Voice of the opppressed

The impossible twin tasks they undertook was to bring out a bilingual magazine that would speak for the marginalised, at the very bottom of India’s caste structures but going against the popular wisdom of appealing either to the Other Backward Classes or to the Dalits. The two are often at war, and not just in the Jat- and Yadav-dominated landscape of Uttar Pradesh, Haryana and Bihar, but also in the Andhra Pradesh, Tamil Nadu and Karnataka region of the Deccan peninsula. As Kancha Ilaiah, the mercurial Telugu Yadava professor of Osmania University, who features often in the magazine, said, the Dalits and Other Backward Castes are united in their common enemies in the Upper Castes obeying the Brahminical Code, a point he spelled out in his controversial books Why I Am Not a Hindu, and Buffalo Nationalism.

Publishing a bilingual magazine has not always been a success. Though it has been tried often in the past, it remains a fraught experiment. Ivan Kostka does not take the easy way out of two separate sections in English and Hindi stapled together. The English and Hindi pieces run in parallel columns on every page, even on the website. An English reader, if familiar with the Devanagari script, could sentence by sentence, learn Hindi over a period of time, and pretty idiomatic language too. In the process, he or she would also get an insight into some very complicated caste discourse. That, in fact, was the whole point when the magazine was being thought through. Ivan Kostka signs his editorials wearing a Mahatma Phule turban in the Hindi one, and his casual “western” attire in the English editorial.

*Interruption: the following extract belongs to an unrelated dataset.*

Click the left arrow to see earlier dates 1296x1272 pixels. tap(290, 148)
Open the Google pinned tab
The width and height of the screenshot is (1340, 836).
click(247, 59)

Mapping the common ground between the two is a more difficult task. It goes beyond the political discourse of Mayawati, or of the Lohiaite positioning in Eastern India. Forward Press has been able to bring on board a rich stable of writers, and a slew of arguments and personalities who have shaped the political consciousness and articulation of the subaltern groups. When it shapes up, the web archives will be a rich mine of data on the subject.

Mahishasur made his full-blown buffalo-headed appearance as the incarnation of upper caste supremacist politics in a Forward Press cover story titled “Who are the Bahujans really worshipping?” in October 2011. Following this, some Bahujan students at the Jawaharlal Nehru University began to independently observe Mahishasur Martyrdom Day. Then in October 2014, the magazine revisited that story. For good measure, the now-iconic cover page of the magazine had an inset of Mary Kom, arguably the most prominent aspirational woman icon of tribal India – Central or North East.

Mahishasur made his full-blown buffalo-headed appearance in the Forward Press in this context, when the magazine celebrated him first in October 2011 and then in 2014 as the victim of Goddess Durga, presented as the incarnation of upper caste supremacist politics. For good measure, the now-iconic cover page of the magazine had an inset of Mary Kom, arguably the most prominent aspirational woman icon of tribal India – Central or North East.

Sangh target

Ivan Kostka had been in the cross-hairs of the Sangh Parivar almost from the first issue of the magazine because of what were perceived to be his Evangelical Christian connect. Anniversary functions of Forward Press, some held in the Constitution Club, had featured senior Opposition leaders such as Sharad Yadav. The writers, poets, journalists and activists present had been ruthless in their attack on caste hegemony and Brahmanism.

The 2014 Mahishasur cover story was the trigger. The Sangh’s mouthpieces sounded the bugle, its student and youth wings agitated, and the police cracked down. Long before intolerance and anti-national issues brought the Jawaharlal Nehru University to a boil, Delhi police went on a rampage in its Nehru Place office on October 9, 2014. They vandalised the cabins, and detained four staff members. The Mahishasur special was carted away to the police station.

The Kostkas went incommunicado to all but their closest confidantes. The magazine continued to be published though.

It is a shame that the journalistic fraternity did not align itself with the harried publishers and the magazine itself at the time of its most severe trial. It was largely left to its own devices. I would call it a betrayal.

My friend and senior colleague in Patriot and the Observer, Bhawa Nand Uniyal, in his now-historic column in The Pioneer published in 1996 exposed the utter absence of Dalits in the senior echelons of the national media – English and Hindi. Not that the situation has been much redressed by the passing of time. And while there is a visible, though seemingly reluctant, effort at investigating the Dalit universe, TV coverage alternates between the patronising and the cover up.

We need more than one Forward Press, in Bangla, Telugu, Tamil, Kannada, and Marathi and in Punjabi. People seem to have forgotten that the land of the Badals has a large Dalit population, which faces violence as vicious as in any of the badlands of the East, or of central India.

The closure of the print magazine will be a backward step for Indian journalism.

Corrections and clarifications: This article was updated on March 18, 2016, to reflect the fact that the first story Forward Press ran on Mahishasura was in October 2011, not October 2014. The publisher of Forward Press has also clarified that the magazine has at no time joined student groups at Jawaharlal Nehru University in observing events on Mahishasur Martyrdom Day. The editorial staff of Forward Press will not work pro bono for the digital version of the magazine, as previously stated.